## WHAT TO DO
Find the line in the entries below that contains "Screen dimensions: 1280x941". Repeat it exactly, and every line after it through the line that contains "Given: Click the N/A cell for solids 7".

Stored data
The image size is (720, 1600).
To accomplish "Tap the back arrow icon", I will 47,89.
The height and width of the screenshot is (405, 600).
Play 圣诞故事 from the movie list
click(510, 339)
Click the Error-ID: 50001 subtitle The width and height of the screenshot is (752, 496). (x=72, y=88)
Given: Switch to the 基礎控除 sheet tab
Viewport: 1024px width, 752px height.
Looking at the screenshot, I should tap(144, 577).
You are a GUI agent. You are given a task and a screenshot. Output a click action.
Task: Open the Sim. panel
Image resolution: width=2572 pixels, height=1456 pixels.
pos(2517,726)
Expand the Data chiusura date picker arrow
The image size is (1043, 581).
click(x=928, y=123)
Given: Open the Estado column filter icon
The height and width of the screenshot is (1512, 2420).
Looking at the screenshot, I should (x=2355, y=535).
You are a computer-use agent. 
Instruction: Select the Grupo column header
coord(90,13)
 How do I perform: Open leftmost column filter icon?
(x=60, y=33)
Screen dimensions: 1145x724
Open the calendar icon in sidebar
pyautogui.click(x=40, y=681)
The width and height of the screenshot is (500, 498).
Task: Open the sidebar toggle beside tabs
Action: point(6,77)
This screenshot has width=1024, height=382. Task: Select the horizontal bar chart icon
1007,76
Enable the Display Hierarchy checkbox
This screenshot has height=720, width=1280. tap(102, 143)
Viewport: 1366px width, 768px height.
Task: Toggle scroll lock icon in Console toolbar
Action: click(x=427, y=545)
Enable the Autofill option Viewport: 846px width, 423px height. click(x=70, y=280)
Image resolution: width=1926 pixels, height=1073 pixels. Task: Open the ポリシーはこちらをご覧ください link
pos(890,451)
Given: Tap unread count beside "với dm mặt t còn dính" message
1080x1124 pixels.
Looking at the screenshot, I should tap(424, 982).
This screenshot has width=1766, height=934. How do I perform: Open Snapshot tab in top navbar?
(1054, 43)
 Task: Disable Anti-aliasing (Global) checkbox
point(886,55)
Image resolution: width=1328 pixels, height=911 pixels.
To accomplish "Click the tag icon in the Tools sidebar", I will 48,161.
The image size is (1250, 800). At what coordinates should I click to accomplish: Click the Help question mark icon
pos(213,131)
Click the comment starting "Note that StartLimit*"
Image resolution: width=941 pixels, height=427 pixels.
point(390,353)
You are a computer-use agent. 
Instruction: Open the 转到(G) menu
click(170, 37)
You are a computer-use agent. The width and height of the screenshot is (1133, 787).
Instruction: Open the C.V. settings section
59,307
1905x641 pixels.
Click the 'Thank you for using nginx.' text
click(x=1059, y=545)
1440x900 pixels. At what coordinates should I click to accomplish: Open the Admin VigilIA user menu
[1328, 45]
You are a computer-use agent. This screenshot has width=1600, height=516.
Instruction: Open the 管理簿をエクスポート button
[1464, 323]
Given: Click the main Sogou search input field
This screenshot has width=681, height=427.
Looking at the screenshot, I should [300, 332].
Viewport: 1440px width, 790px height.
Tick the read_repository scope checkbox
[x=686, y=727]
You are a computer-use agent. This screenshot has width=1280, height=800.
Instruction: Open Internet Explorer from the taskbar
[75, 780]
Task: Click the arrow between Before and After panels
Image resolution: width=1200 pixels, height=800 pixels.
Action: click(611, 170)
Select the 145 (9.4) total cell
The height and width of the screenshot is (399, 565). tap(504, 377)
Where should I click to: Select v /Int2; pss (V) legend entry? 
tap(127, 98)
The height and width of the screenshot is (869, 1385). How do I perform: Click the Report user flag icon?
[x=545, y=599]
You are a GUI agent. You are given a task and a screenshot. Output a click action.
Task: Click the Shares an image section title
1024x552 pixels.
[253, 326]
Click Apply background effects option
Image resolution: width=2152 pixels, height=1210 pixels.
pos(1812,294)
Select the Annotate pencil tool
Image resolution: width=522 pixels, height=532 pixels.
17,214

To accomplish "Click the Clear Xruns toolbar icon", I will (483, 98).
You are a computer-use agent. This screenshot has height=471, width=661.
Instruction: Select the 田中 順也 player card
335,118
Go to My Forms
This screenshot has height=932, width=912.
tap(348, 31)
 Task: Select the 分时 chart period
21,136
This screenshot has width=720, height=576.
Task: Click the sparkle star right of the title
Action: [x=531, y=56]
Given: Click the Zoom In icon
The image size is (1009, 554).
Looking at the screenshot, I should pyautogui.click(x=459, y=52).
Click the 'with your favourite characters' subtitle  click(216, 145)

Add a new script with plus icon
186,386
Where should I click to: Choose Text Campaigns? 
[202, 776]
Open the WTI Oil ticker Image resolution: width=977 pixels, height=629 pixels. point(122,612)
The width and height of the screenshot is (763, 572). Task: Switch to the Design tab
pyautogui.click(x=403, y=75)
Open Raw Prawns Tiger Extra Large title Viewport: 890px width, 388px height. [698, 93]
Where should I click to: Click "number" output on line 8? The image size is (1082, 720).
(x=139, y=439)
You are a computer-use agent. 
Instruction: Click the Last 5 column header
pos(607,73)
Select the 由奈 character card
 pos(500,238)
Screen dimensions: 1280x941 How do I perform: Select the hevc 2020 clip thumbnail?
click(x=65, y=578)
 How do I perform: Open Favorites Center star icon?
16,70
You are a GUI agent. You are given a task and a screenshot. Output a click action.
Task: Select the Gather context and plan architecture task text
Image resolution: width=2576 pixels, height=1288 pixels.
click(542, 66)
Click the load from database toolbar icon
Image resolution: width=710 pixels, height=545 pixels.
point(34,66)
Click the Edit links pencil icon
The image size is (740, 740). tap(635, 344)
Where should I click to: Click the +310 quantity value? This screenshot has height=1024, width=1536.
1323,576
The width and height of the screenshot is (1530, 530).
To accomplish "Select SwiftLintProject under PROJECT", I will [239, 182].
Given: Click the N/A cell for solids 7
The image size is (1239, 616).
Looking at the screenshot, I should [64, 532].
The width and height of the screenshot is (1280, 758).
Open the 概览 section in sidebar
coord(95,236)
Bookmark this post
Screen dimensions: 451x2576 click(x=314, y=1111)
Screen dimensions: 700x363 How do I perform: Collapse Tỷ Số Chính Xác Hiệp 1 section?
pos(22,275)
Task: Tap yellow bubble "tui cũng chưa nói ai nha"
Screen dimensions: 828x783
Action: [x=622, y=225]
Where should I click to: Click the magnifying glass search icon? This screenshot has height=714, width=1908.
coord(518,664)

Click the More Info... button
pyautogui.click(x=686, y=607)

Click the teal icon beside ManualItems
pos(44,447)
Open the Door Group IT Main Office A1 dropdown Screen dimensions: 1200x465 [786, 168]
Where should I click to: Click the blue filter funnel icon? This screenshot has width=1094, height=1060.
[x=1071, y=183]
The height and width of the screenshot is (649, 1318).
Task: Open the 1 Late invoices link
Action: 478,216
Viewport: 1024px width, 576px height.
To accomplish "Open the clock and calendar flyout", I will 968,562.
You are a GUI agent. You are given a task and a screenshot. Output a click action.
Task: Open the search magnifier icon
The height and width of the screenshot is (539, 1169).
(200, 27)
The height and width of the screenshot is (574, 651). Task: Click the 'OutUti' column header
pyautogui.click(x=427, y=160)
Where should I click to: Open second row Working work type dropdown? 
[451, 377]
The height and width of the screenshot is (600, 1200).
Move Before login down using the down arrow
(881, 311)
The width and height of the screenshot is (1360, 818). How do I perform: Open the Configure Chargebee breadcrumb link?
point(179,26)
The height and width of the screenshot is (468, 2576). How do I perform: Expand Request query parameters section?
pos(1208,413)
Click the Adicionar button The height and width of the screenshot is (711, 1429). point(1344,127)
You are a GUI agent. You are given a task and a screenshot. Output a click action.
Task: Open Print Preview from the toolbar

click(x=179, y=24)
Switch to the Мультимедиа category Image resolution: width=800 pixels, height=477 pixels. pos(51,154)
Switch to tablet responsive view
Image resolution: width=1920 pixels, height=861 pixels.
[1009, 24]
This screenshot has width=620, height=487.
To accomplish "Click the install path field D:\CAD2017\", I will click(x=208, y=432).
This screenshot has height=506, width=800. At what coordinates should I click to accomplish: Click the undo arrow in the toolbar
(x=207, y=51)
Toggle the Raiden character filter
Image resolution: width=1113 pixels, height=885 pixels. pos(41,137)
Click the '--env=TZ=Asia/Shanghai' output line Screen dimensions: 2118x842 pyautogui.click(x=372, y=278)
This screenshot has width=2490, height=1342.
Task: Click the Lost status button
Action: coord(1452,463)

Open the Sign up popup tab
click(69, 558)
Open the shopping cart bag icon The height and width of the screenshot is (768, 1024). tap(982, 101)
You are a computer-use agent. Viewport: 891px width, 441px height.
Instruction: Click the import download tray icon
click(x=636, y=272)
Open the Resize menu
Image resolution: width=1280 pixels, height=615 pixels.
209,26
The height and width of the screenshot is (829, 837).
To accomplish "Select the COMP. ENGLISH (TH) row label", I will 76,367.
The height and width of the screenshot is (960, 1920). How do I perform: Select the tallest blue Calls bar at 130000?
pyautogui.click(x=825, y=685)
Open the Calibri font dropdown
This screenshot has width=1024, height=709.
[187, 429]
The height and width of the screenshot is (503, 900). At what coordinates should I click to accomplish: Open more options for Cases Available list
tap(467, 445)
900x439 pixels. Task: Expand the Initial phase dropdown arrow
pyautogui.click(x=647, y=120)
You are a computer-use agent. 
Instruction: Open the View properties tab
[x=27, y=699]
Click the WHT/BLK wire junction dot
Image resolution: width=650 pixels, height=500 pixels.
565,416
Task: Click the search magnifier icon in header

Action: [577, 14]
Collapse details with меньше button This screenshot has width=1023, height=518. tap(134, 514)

## RESPONSE TO THE EXERCISE
Screen dimensions: 1280x941 How do I perform: Select the hevc 2020 clip thumbnail?
click(x=65, y=578)
 How do I perform: Open Favorites Center star icon?
16,70
You are a GUI agent. You are given a task and a screenshot. Output a click action.
Task: Select the Gather context and plan architecture task text
Image resolution: width=2576 pixels, height=1288 pixels.
click(542, 66)
Click the load from database toolbar icon
Image resolution: width=710 pixels, height=545 pixels.
point(34,66)
Click the Edit links pencil icon
The image size is (740, 740). tap(635, 344)
Where should I click to: Click the +310 quantity value? This screenshot has height=1024, width=1536.
1323,576
The width and height of the screenshot is (1530, 530).
To accomplish "Select SwiftLintProject under PROJECT", I will [239, 182].
Given: Click the N/A cell for solids 7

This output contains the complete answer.